Électromobilité : la Feda interpelle Emmanuel Macron

Électromobilité : la Feda interpelle Emmanuel Macron

Au 31 juillet, on comptait 67 000 bornes ouvertes au public en France, soit 99 points de recharge pour 100 000 habitants.

Face à un gouvernement déterminé et peu ouvert au dialogue, la Feda a choisi la presse pour faire passer ses messages et son point de vue sur la transition vers le véhicule électrique qu'elle juge trop précipitée.

Par une lettre ouverte publiée dans la presse nationale le 11 septembre, la Feda, fédération qui défend les intérêts des distributeurs de pièces détachées cherche à alerter le chef de l’État sur les risques d’une conversion trop rapide au tout-électrique. Elle appelle à concilier l’urgence écologique avec l’impératif d’une mobilité durable pour tous.

Pour rappel, en juin dernier, le Parlement européen a voté l’interdiction des ventes de véhicules thermiques neufs à partir de 2035. Les autres motorisations – thermiques et hybrides – seraient donc proscrites. Une telle mesure avancerait de cinq ans l’échéance fixée en France par la loi d’orientation des mobilités. Pour la Feda, cette accélération du calendrier n’est pas soutenable pour de multiples raisons.

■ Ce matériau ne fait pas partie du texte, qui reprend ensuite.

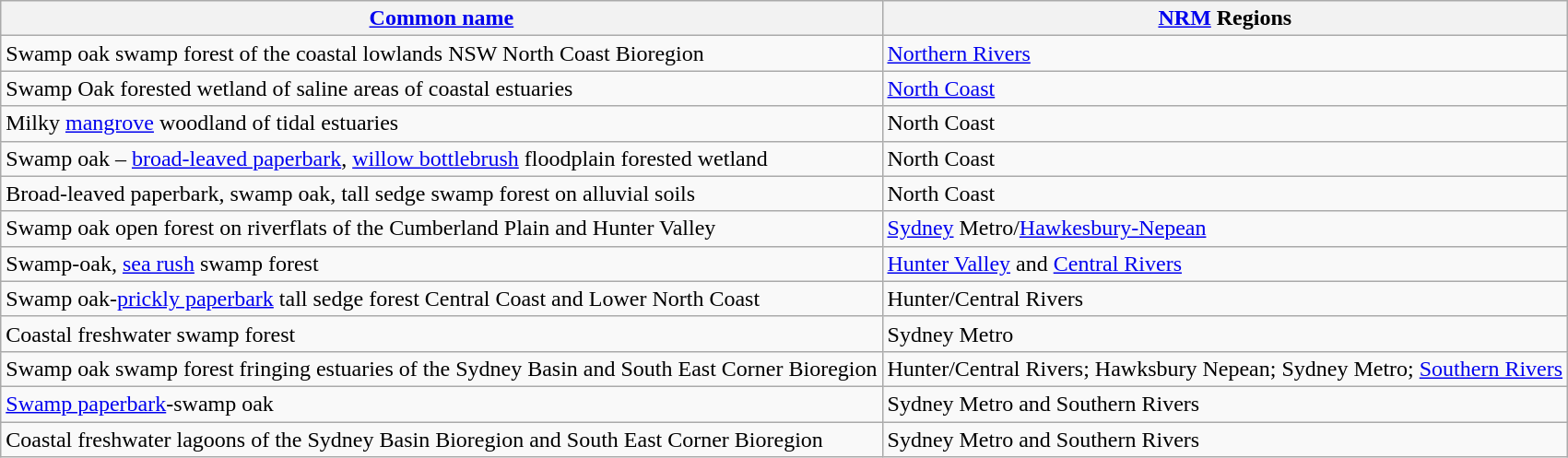
Swamp oak swamp forest fringing estuaries of the Sydney Basin and South East Corner Bioregion [442, 369]
Swamp Oak forested wetland of saline areas of coastal estuaries [442, 88]
Swamp oak swamp forest of the coastal lowlands NSW North Coast Bioregion [442, 53]
Swamp oak open forest on riverflats of the Cumberland Plain and Hunter Valley [442, 229]
Broad-leaved paperbark, swamp oak, tall sedge swamp forest on alluvial soils [442, 194]
Coastal freshwater lagoons of the Sydney Basin Bioregion and South East Corner Bioregion [442, 440]
Swamp oak – broad-leaved paperbark, willow bottlebrush floodplain forested wetland [442, 159]
Sydney Metro/Hawkesbury-Nepean [1225, 229]
Sydney Metro [1225, 334]
Common name [442, 18]
Swamp oak-prickly paperbark tall sedge forest Central Coast and Lower North Coast [442, 299]
Swamp paperbark-swamp oak [442, 404]
Northern Rivers [1225, 53]
Swamp-oak, sea rush swamp forest [442, 264]
Hunter Valley and Central Rivers [1225, 264]
Coastal freshwater swamp forest [442, 334]
Hunter/Central Rivers; Hawksbury Nepean; Sydney Metro; Southern Rivers [1225, 369]
Hunter/Central Rivers [1225, 299]
Milky mangrove woodland of tidal estuaries [442, 124]
NRM Regions [1225, 18]
Determine the [X, Y] coordinate at the center of the cell enclosing the given text.  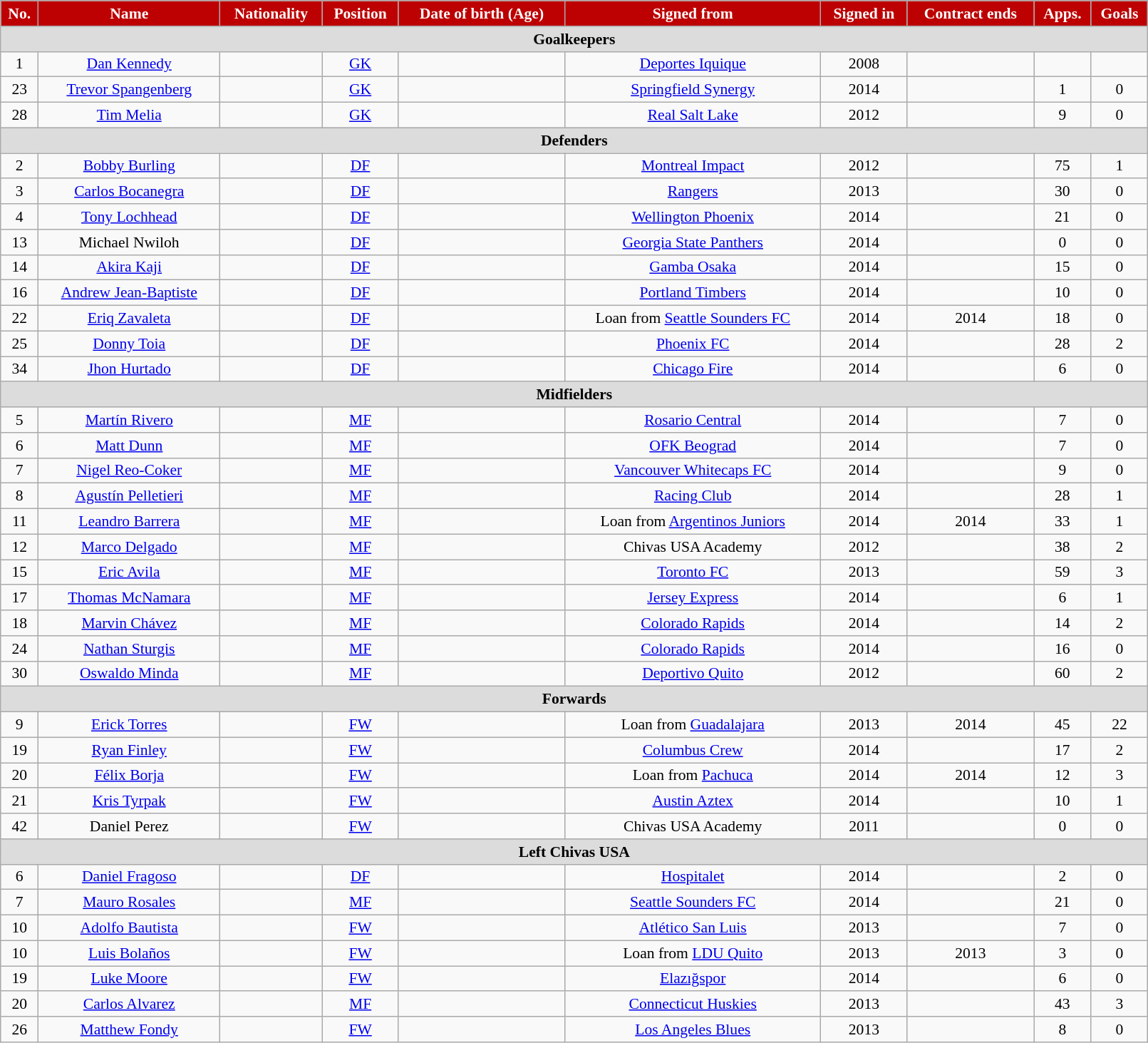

Déploiement trop lent des bornes de recharge

Le déploiement des bornes de recharge demeure à ses yeux trop lent et l’objectif fixé par le président de la République de 100 000 bornes installées 2021 n’a pas été atteint. Au 31 juillet, on comptait 67 000 bornes ouvertes au public en France, soit 99 points de recharge pour 100 000 habitants. Si la progression du nombre de points de recharge est régulière, elle est loin d’être exponentielle.

« En outre, le passage à l’électrique sera très difficile ou impossible pour des millions de Français des classes moyennes et populaires, compte tenu du coût de ces véhicules. Ces ménages pourraient, dans bien des cas, se trouver évincés des métropoles qui se dotent de zones à faibles émissions », alerte la Feda.

La fédération estime qu’avec la période de grande incertitude qui s’est ouverte en matière de sécurité d’approvisionnement et de coût de l’énergie électrique, il semble inconcevable d’organiser la bascule totale du parc automobile neuf vers l’électrique d’ici à 2035. Elle pointe aussi le risque stratégique de dépendance « majeure » vis-à-vis de la Chine d’où proviennent la majeure partie des batteries « tant que l’Europe ne se sera pas dotée d’une capacité de production significative, et alors même que nous tentons de réduire notre dépendance aux énergies fournies par la Russie », explique-t-elle.

L’organisation appelle donc Emmanuel Macron à maintenir la trajectoire prévue par la LOM avec une fin des ventes de véhicules thermiques non pas en 2035, mais en 2040. « Ces cinq années ne sont pas un luxe mais une réelle nécessité pour réussir la transition vers l’électrique et éviter de créer les conditions d’une ségrégation sociale et spatiale supplémentaire en laissant des millions de Français sur le bord de la route », conclut-elle en menaçant d'une nouvelle crise sociale.